The Environics survey showed that most people don’t believe Uber drivers are safer than cabs. Only 15 per cent of Uber clients strongly agreed Uber cars are safer and only 4 per cent of non-users strongly agreed.
Although people will rely on Uber itself to provide some safety assurances, Shanoff said, “Ultimately people are going to rely on the city to establish the regulatory framework that’s going to give the sense of security that there’s accountability and recourse in the event that there are safety issues with the service.”
Concern about Uber infringing on the taxi industry was minor among survey respondents, she said.
“People are looking to find efficient service at cost savings so if there is a safe alternative that provides it, it doesn’t appear to be a big concern that the taxi industry may be losing money at the hands of that,” said Shanoff.
Eighty-four per cent of Uber users like the idea that there’s competition to the taxi industry and 73 per cent of people overall agree.
Uber usage increases significantly with income level and drops with age. Only 13 per cent of users were in the $40,000-income category versus 22 per cent of those earning $100,000 annually or more, although use drops off at the $150,000 mark.
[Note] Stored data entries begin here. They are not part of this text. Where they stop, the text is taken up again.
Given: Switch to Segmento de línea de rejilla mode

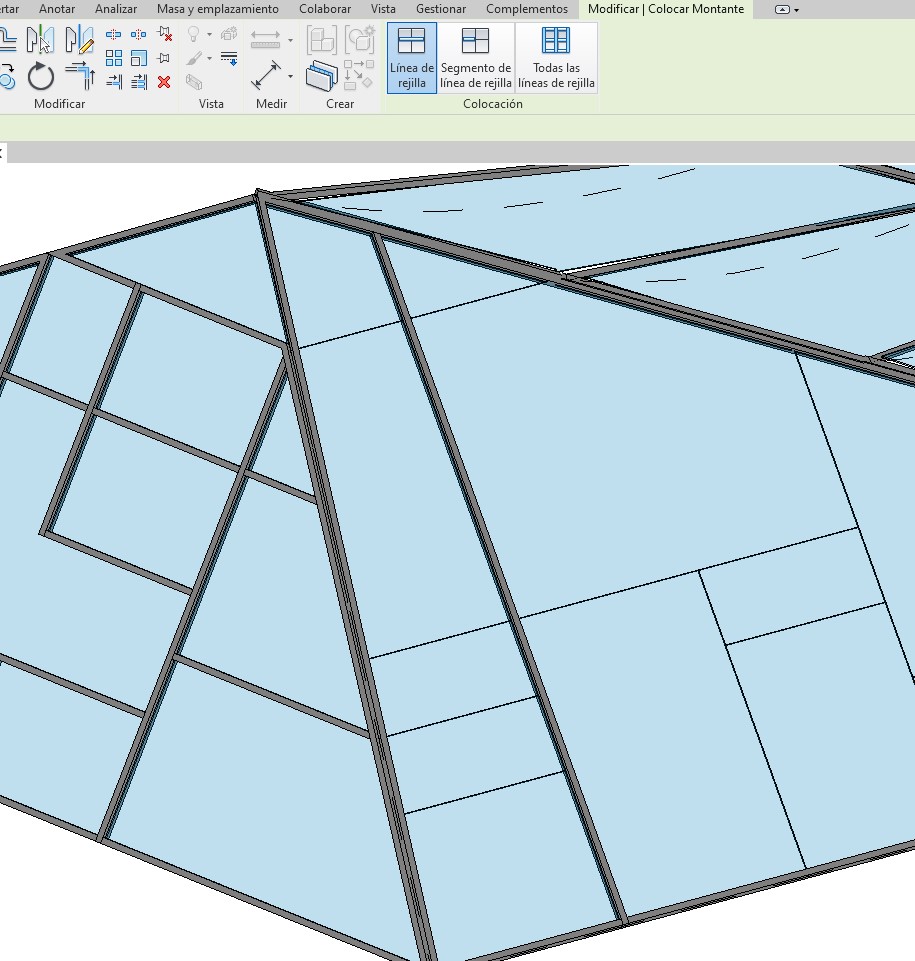Looking at the screenshot, I should tap(476, 58).
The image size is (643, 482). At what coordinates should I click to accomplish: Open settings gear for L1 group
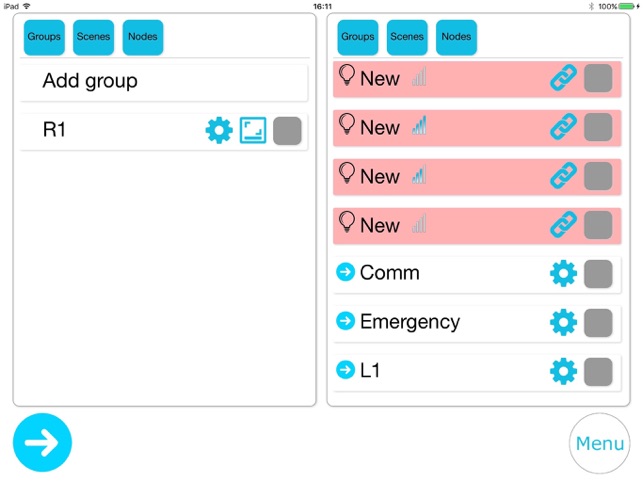(564, 371)
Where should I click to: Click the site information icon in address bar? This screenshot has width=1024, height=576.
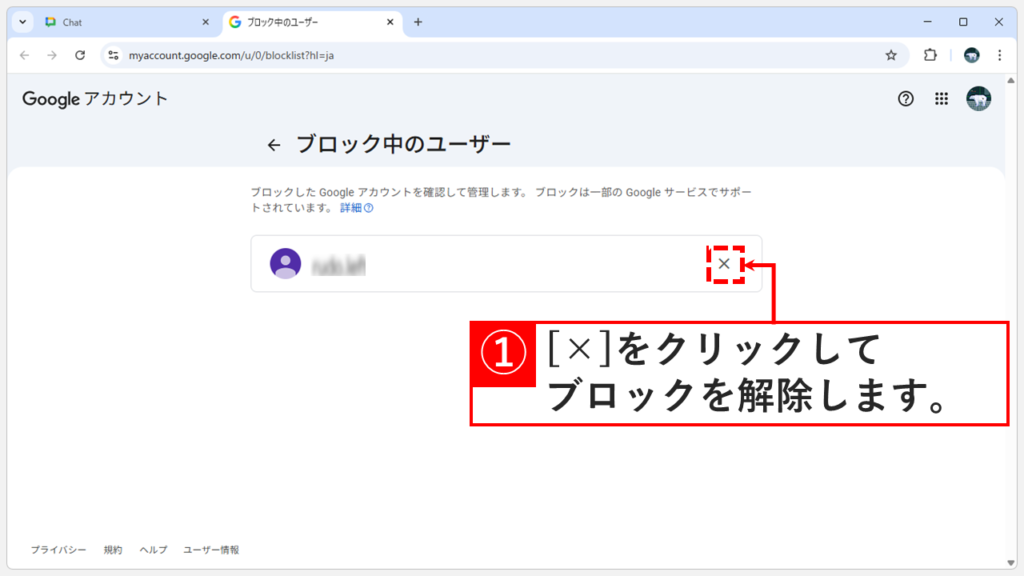point(113,56)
Not surprisingly, Uber use also drops according to age with 39 per cent of users between 18 and 29, and only 4 per cent over age 55, said Shanoff.
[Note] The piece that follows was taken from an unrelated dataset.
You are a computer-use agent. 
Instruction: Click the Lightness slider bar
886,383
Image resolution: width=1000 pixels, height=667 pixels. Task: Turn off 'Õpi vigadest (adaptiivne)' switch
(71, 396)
The online Environics survey of 1,005 Toronto-area residents was conducted between Nov. 12 and Nov. 26. The findings are considered accurate within 3.1 per cent 19 times out of 20.
The promiscuous transit user
They’re called “supersharers” and they use a combination of transit, bike- and car-sharing, and app-based services that make them half as likely to own a car as more typical public transit riders.
According to a survey released Tuesday by the American Public Transit Association, supersharers were those who used a combination of three non-public transit modes to take three types of trips — commuting, running errands and recreation — within the previous three months.
Fifty-seven per cent of supersharers used the bus or train most often. But their next most used mode was bike-sharing (20 per cent).
Researcher Darnell Grisby said bike- and ride-sharing programs, as well as apps such as Uber, have the potential to enhance the public transit experience.
“There are some issues to be worked out but we’ve generally found (ride sharing) is complementary, not competitive. We view it as a value-add and generally see it as the wave of the future,” he said.
The report called was conducted by the Shared-Use Mobility Centre and funded by the U.S. government.